諸手を挙げて戦争を歓迎した民衆たちは、食糧難や物資の不足にどんどん追い詰められ、政府と一緒に精神論にすがることになります。それに伴って飛び交ういくつものデマ、投書。朝鮮人への差別に関するもの、終戦に関するもの。不安が不安を呼び、妄想が大きくなっていきます。
先行きの見えない不安に振り回され、「戦争に勝つ」というありもしない願望だけが心の支えとなる。後世の人から見れば愚かかもしれません。しかし、当時はそれが当たり前でした。
もちろん何も考えずに政府に従ってしまった民衆に罪がないわけではありません。過ちに学ぶことが、理不尽に死んでいった人への供養なのだと思います。
社会福祉の歴史
『生きづらい明治社会 不安と競争の時代』松沢裕作
貧困や格差、社会の断絶が問題となる昨今。明治時代の人々も、混迷の時代を生きていた。過剰な競争社会、貧困への自己責任論、恵まれない立場の人への無理解など……。明治時代の混乱を語りながら、「努力すれば報われる」がどうして間違いなのか考える本。

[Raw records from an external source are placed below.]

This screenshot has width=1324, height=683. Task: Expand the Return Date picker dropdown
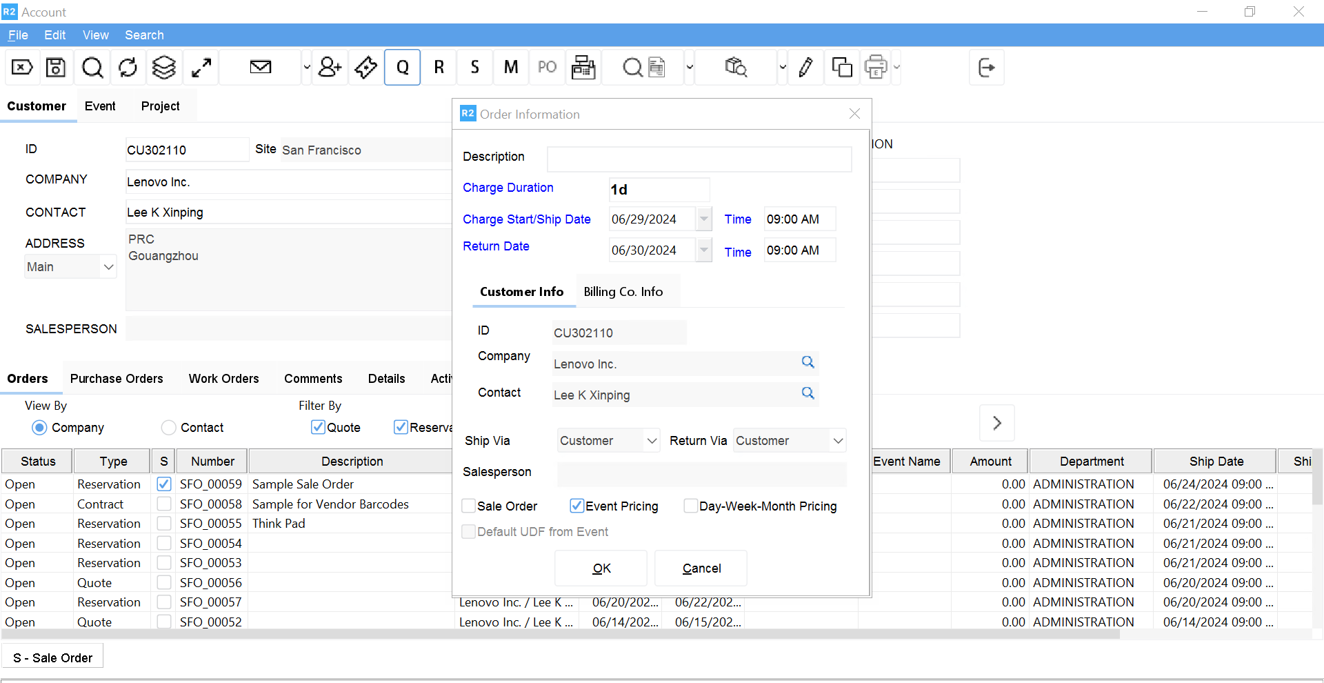703,250
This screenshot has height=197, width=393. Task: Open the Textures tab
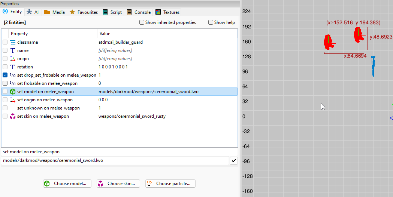(x=167, y=12)
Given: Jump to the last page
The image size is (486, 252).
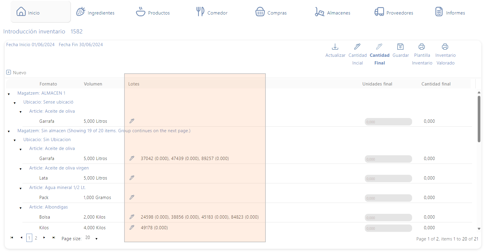Looking at the screenshot, I should (x=54, y=238).
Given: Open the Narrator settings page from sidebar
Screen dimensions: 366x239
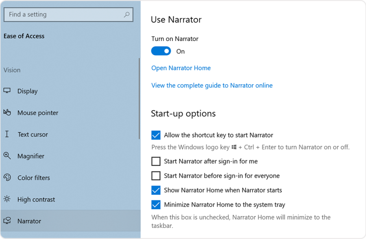Looking at the screenshot, I should click(x=28, y=221).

人間の自由意思ってすばらしい、という価値観から距離を置き、「人間にはどうにもならないことがある」という前提から語っていく本です。自由を愛する人にはあまり楽しい話ではないかもしれませんが、生まれたときから運に恵まれなかった人にはこういう視点は大事だと思います。
徳川幕府が倒れて新しい日本の政治体制が始まったわけですが、それで今までの不満や困りごとがなくなったわけではありません。むしろ農民や都市住民個人個人を見れば、悪化している部分もあります。
政府の無策や、社会が貧困に無理解であることによって彼らは追い詰められていきます。
状況や時代背景に差こそあれ、「人間は努力すれば報われる」からこそ「困っている人間は努力していない」と思い込もうとするのは現代と変わりません。ここまで来ると努力至上主義的に振る舞うのが「普通の状態」であり、「努力してもうまくいかない人がいる」という考え自体が努めてそう思わないと生み出せないもののように思えました。
『強制不妊と優生保護法 ”公益”に奪われたいのち』藤野豊
障害者やハンセン病の人々に不妊手術を施した悪法、優生保護法。その法律はどのように作られ、どのような歴史をたどったのか。優生保護法の現在までを振り返りながら、優生主義の恐ろしさ、愚かさを伝える本。
優生保護法の影響を受けたのは、知的・精神障害の人、ハンセン病の人、水俣病の人など多岐に渡ります。特に水俣病と優生保護法に関係があるとは知らなかったので、その部分は興味深く読みました。公害でひどい目に遭った上に子どもを生むことにまで干渉されるのは最悪ですね。
印象的だったのは、優生保護法に協力した多くの医療従事者がいたことです。感染症であり、感染力も強くないハンセン病の人々も結婚するとき不妊手術を強いられました。またハンセン病の女性が妊娠した胎児を何度も解剖するなど、科学者が協力しないとなし得ない行為も多かったのです。
こういう文章を読むとTwitterで科学者が「科学者は真実を知っているんだ」という態度を取っているのも何だか疑わしく思えてきます。だからって反科学の主張をしたいわけではなくて、科学者だって人の子なのだからその場の状況に流されることはありうるという話です。
以上です。興味があったら読んでみてください。